Friday, September 01, 2006

No Crazy Little Thing Called Love in Zanzibar

If you were planning on attending the Freddie Mercury birthday celebration in Zanzibar, I hope your tickets are refundable. The local Islamic enforcers successfully pressured the organizers to cancel. Yahoo News’ AFP report tries to whitewash the homophobic bigotry of the Association for Islamic Mobilization and Propagation (UAMSHO), “who complained the flamboyant Queen lead singer’s lifestyle was offensive to many on the overwhelmingly Muslim archipelago.” UAMSHO’s Sheik Azzan Hamdani makes his "complaints" pretty clear later in the article stating: “we were ready to join forces against the party because we had information that a number of gays from abroad had come to take part.” An All Headline News piece spells out UAMSHO “complaints” pretty clearly:

UAMSHO chief Abdallah Said Ali adds that the singer was known to have been gay, died of AIDS and had lived a wild life many Muslims would condemn, saying, "Allowing such a function for a person known outside Zanzibar as a homosexual tarnishes the name of Zanzibar."

There doesn't seem to be much reaction from the entertainment industry, although some on the Queen fans’ bulletin board seem to be upset. Imagine if a town in Alabama cancelled a tribute to a gay native son. It would at least occasion a stern letter from George Clooney. So far: deafening silence.

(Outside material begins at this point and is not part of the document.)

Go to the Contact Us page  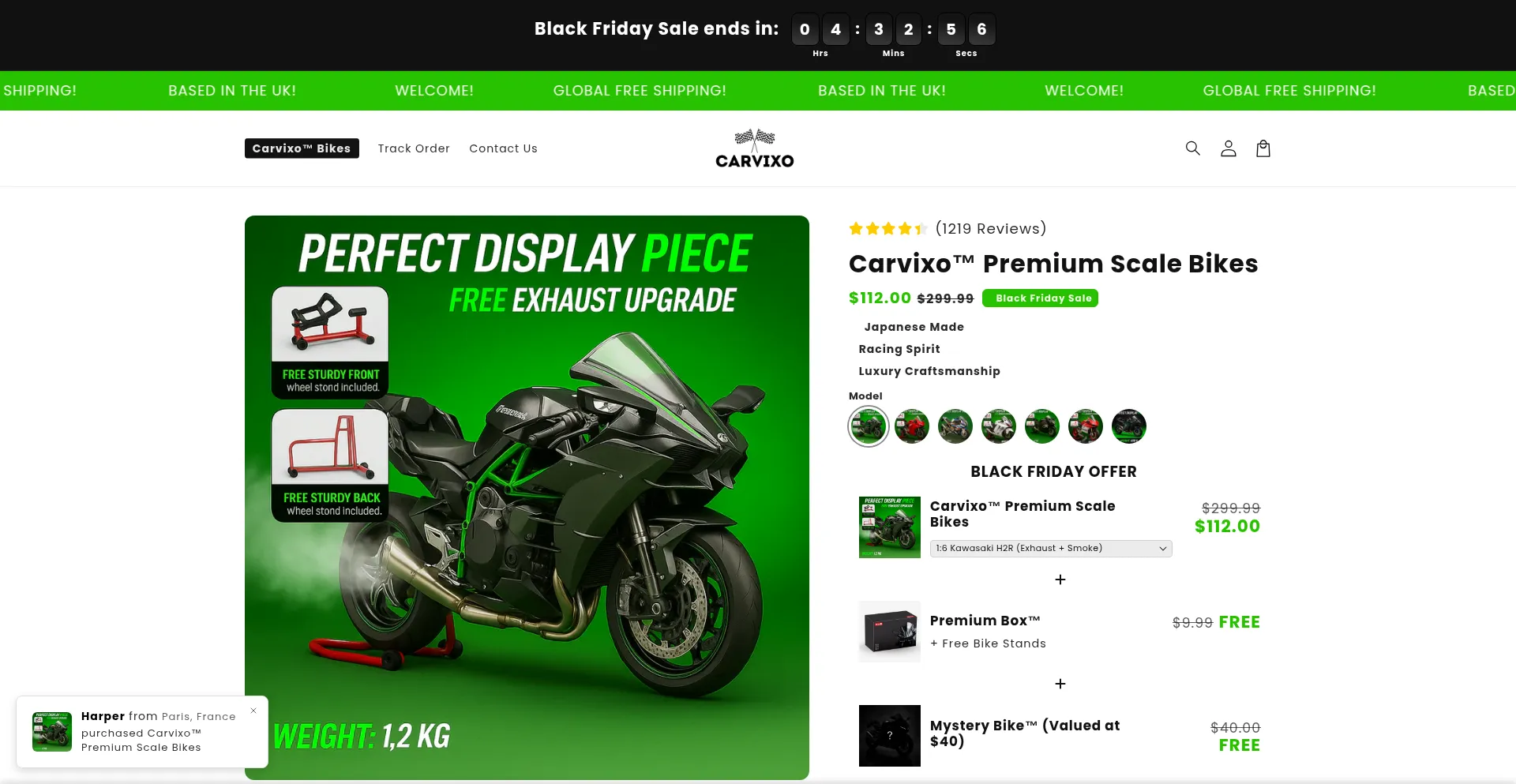[503, 148]
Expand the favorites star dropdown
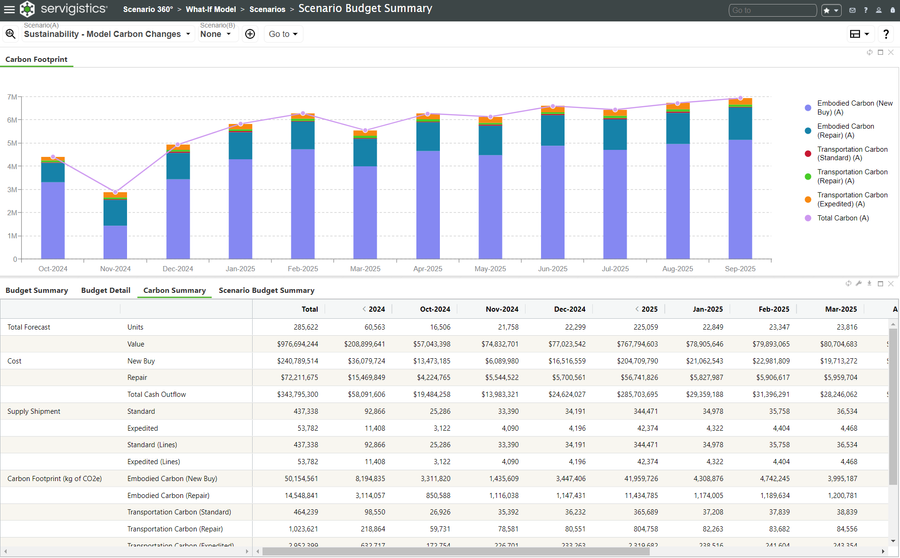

If you can’t work up much outrage for a cancelled tribute party for a rock star in Zanzibar, that’s somewhat understandable. However, it shows the nature of Islamic extremism. Their problem with Mercury wasn’t that he advocated the liberation of Iraq or supported Israel. This case is all about Islamic Fascism’s virulent intolerance for homosexuality. It shows that everyone has a stake in the fight against radical Islamic fascists and the terrorists allied with them.